George C. Wallace, former governor of Alabama, dissident segregationist Democrat, and candidate of the American Independent Party in 1968, may well have cost Democrat Hubert Humphrey the 1968 election by pulling conservative Democratic votes that would otherwise have gone to Humphrey. Humphrey only began to catch up to Richard Nixon in the final weeks of the 1968 campaign because of the collapse in the Wallace vote from its peak of some 21% in September. The next most successful third party (or in his case, independent) candidacy was that of Ross Perot in 1992, who, running as an independent, garnered 19% of the popular vote and likely cost George H.W. Bush a second term, as exit polls and subsequent analyses revealed Perot’s support drew disproportionately from Bush, and turned what may have been a razor-close race between Bush and Bill Clinton into a comfortable win for Clinton.

Then there was the 2000 election. Everyone recalls the razor-thin margin of victory by George W. Bush, where he barely edged Vice President Al Gore in the Electoral College by a 271 to 267 vote, while actually losing by about .8% of the popular vote. In the final official tally, Gore won a razor-thin plurality of the popular vote, 48.4% to 47.9%. What many people today do not realize, and what was not especially well advertised even in 2000, was that the presence of Ralph Nader on the ballot in Florida and New Hampshire almost certainly cost Gore the presidency. Although Nader won only 2.7% of the vote nationwide, he pulled more than enough votes in Florida (some 97,000 votes) to have made the difference. While it is true that many Nader voters may not have voted at all if Nader had not been on the ballot, it seems beyond belief that a few thousand Nader voters would, without Nader, have opted to vote for Gore, and in an election decided in Florida by a few hundred votes, that would have made all the difference.

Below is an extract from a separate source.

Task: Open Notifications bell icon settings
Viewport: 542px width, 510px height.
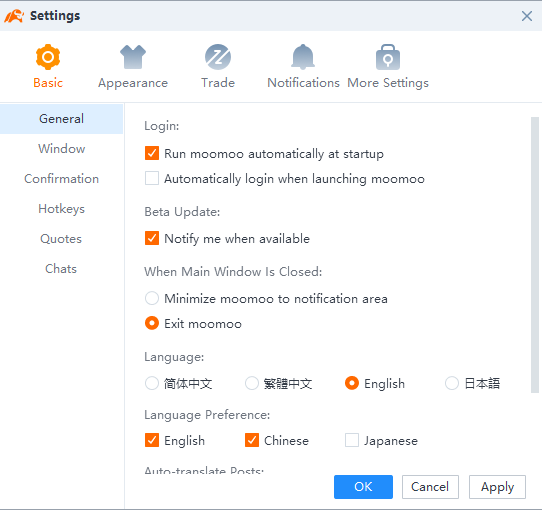Action: coord(303,57)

This year, there are two minor parties that will be worth watching. The Libertarian Party, a perennial minor party on the American electoral scene, will field Gary Johnson, former governor of New Mexico and Republican-switched Libertarian, and his running mate William Weld, former Republican governor of Massachusetts, who will add considerable credibility and heft to the ticket. Then there is Jill Stein, likely candidate of the Green Party. And, there is still the extreme outside chance that the “Never Trumpers” might entice some high-profile figure to run as a conservative alternative to Trump.

 

It is likely the 2016 campaign may set new records for negativity. And though this in no way means that Johnson or Stein—or some yet known conservative alternative to Trump—will win, one or more of these candidates may have an outsize impact on the final outcome. The Green Party would likely siphon votes almost exclusively from Clinton, although just as in 2000 with Nader, some of the votes going to the Green Party are likely going to be from those who otherwise would never have voted. In a state like Florida or New Hampshire, should the election be close, the Green Party just might make the difference. The impact of the Libertarian Party is more complex. They almost certainly would take more votes from Trump than Clinton, although there are socially liberal, millennial-generation Democrats sufficiently turned off by the Clinton political baggage.

A Libertarian—or some other independent conservative candidacy—just might provide a kind of safe harbor for unhappy Republicans unable to bring themselves to vote for Trump. Under such a scenario, this might give Trump an advantage in states like Ohio and Pennsylvania, as some polls show Johnson pulling slightly more from Clinton than Trump. While it is too early to say with confidence what kind of effect a conservative or Libertarian Party might have, it is worth pointing out that the intuitive assessment that such a candidacy would hurt the Republican candidate may not necessarily be the case.

Dr. Euel Elliott is a professor of public policy and political economy and associate dean in the School of Economic, Political and Policy Sciences at the University of Texas at Dallas. He is the author of the soon-to-be published books, Paths not Taken: The What Ifs of American History from the War for Independence to the Bush-Gore Election and Adventures of Maia Neeri of the 24th Century.